■ ACTION ITEM
Below are records that must be duplicated exactly.

■ LISTED ENTRIES
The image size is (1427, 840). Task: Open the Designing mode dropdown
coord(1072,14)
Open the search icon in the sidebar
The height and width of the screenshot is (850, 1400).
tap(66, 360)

■ SOLUTION
The image size is (1427, 840). Task: Open the Designing mode dropdown
coord(1072,14)
Open the search icon in the sidebar
The height and width of the screenshot is (850, 1400).
tap(66, 360)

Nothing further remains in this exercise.